Abbey Road Studios is using artificial intelligence (AI) to explore the future of music. As part of its Abbey Road RED incubator programme, the London-based music studio has held its first hackathon using Microsoft technology.
Around 100 music producers and technologists were invited to find new ways of recording and improving the engineering process. The incubation programme aims to find and mentor inventors and businesses to introduce the next generation of music technologies into the music business.
Microsoft provided AI technology and sent experts to the event to gather feedback on how cognitive services could be used in the music.
“I’m incredibly excited to share some of the latest Microsoft AI tools with participants in the Abbey Road RED Hackathon,” said Noelle LaCharite, development executive of Leading Applied AI at Microsoft. “Our suite of AI technology, including object detection, sentiment analysis and natural language understanding, has awesome potential for musicians, engineers, audio programmers and designers.”
Start-ups and partners of Abbey Road RED demoed smart microphones, instruments and chip-level devices to inspire the hackers.
“In the same room that witnessed the inception of the recording industry, we embraced the next paradigm shift in music creation – exploring the influence of the newest technologies and high-performance computing on our creative tools,” said Dom Dronska, head of Digital at Abbey Road Studios. “For the first time ever, we brought together the brightest technologists and music producers and created a unique inspirational atmosphere where beautiful accidents can happen.

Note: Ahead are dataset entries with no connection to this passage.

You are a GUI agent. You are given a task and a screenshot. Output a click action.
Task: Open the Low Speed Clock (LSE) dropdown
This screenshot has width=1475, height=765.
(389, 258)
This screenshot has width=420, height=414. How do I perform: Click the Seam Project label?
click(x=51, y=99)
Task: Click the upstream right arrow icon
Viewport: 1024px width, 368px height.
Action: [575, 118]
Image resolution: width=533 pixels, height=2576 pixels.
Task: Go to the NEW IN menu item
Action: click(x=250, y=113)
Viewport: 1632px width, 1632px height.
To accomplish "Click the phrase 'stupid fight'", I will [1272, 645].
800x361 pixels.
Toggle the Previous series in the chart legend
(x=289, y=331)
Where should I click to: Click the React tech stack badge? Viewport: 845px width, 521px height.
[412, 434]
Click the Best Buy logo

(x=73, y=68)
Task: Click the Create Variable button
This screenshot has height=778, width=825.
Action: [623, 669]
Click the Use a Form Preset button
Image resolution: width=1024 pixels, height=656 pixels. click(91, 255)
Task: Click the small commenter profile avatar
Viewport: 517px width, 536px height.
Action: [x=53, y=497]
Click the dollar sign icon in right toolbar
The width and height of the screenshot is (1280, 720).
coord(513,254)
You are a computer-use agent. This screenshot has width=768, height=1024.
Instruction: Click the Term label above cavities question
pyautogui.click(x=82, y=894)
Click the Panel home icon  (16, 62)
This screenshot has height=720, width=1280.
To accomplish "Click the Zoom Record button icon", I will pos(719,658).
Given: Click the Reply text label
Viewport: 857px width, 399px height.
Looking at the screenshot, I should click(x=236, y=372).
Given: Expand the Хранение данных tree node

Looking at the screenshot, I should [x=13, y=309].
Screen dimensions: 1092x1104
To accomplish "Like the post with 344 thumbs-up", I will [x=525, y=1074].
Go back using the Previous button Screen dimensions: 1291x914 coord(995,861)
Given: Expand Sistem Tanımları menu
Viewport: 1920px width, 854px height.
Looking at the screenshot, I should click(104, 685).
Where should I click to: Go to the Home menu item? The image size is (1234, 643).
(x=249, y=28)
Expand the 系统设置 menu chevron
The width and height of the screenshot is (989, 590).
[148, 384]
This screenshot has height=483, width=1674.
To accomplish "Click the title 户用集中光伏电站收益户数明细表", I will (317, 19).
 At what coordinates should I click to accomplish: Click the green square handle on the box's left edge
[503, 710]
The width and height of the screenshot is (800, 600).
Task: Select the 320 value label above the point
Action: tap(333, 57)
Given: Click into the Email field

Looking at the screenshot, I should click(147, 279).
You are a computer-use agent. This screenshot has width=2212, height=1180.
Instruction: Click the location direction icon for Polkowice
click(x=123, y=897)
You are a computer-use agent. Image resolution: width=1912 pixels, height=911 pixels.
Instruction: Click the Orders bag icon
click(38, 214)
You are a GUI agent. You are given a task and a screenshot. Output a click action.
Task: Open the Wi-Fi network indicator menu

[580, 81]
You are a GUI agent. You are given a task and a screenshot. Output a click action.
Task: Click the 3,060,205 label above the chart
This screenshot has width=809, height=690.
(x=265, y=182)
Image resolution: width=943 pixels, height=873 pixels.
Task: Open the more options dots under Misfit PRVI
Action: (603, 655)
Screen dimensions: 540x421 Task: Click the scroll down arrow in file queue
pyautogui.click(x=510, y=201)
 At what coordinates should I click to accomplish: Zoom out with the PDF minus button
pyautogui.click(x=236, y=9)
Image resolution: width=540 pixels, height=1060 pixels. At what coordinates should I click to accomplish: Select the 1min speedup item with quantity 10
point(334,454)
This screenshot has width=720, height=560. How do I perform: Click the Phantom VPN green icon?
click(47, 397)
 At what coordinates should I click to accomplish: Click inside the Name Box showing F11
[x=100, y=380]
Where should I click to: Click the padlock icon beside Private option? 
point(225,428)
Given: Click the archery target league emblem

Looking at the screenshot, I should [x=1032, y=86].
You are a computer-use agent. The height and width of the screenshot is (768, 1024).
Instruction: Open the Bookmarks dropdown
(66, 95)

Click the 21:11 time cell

Abbey Road’s sole reason of existence is to enable creativity in its many forms, and today we are employing AI and machine learning to see how music makers can apply technology in the post digital era.”
The main Microsoft prize went to Rapple for its AI-powered rap battle partner, which uses Microsoft speech recognition software to listens to someone freestyle using a beat and then responds on the same beat. The solution could help freestyle rappers to practice and inspire songwriters.